PROBLEM REQUIREMENTS: Only the final stretch of the data is wanted: reproduce the line containing "Returns Policy (317, 2432)" and each line after it, exactly.
------------------------
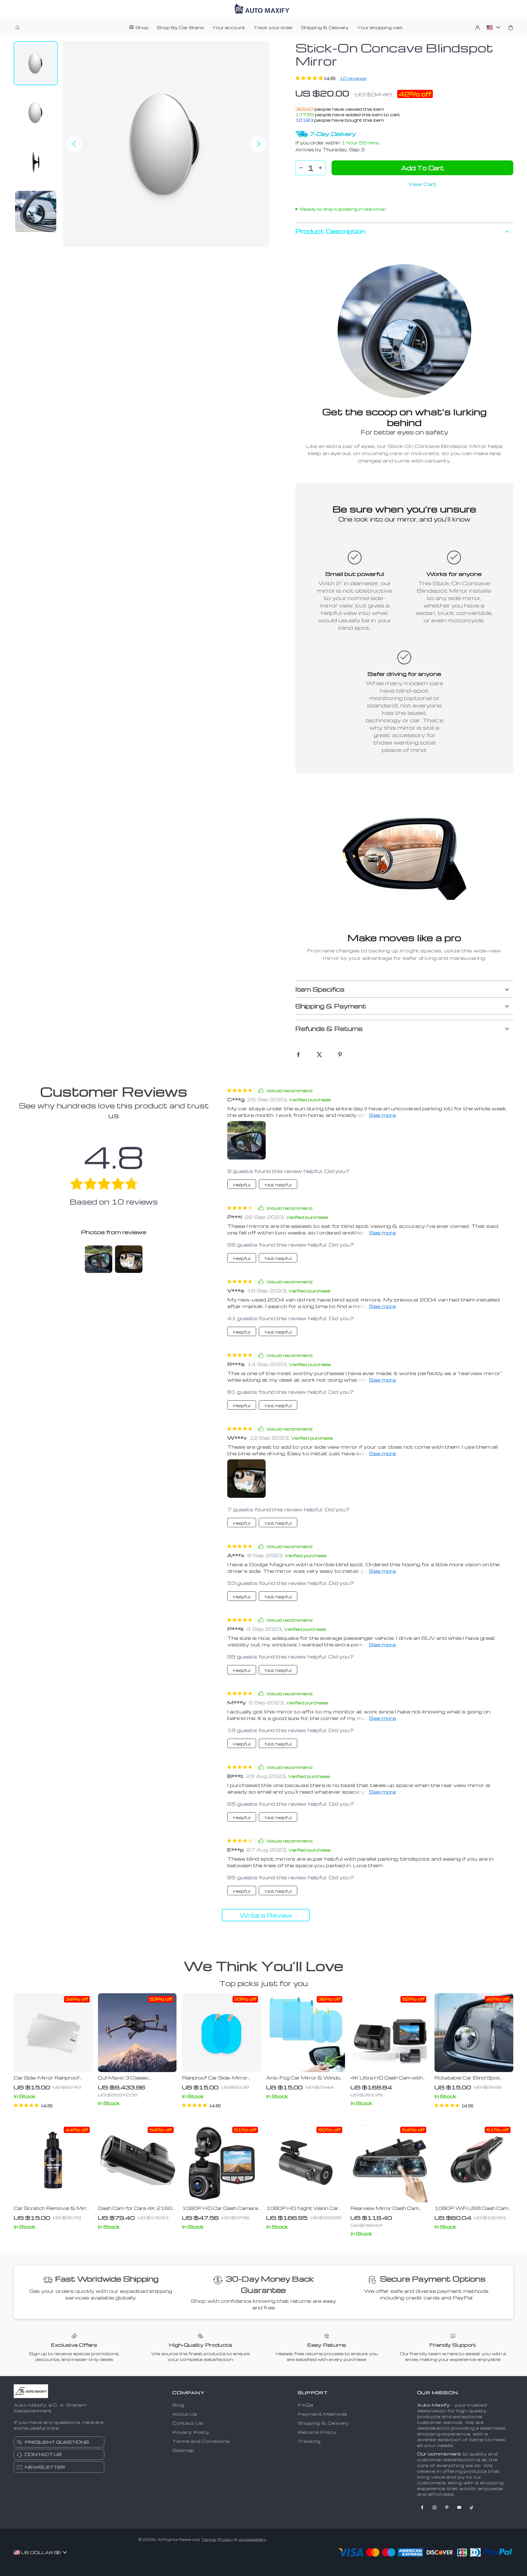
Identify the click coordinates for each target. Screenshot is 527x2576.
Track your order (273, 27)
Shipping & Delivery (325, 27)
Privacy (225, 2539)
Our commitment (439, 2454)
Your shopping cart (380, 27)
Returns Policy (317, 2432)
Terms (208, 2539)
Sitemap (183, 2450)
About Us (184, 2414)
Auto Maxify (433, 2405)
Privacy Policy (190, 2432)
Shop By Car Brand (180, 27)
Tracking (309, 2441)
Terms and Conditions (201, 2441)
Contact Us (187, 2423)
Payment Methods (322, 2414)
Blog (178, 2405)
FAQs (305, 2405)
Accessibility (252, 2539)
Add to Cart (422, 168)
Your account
------------------------
YOUR RESPONSE:
Returns Policy (317, 2432)
Terms (208, 2539)
Sitemap (183, 2450)
About Us (184, 2414)
Auto Maxify (433, 2405)
Privacy Policy (190, 2432)
Shop By Car Brand (180, 27)
Tracking (309, 2441)
Terms and Conditions (201, 2441)
Contact Us (187, 2423)
Payment Methods (322, 2414)
Blog (178, 2405)
FAQs (305, 2405)
Accessibility (252, 2539)
Add to Cart (422, 168)
Your account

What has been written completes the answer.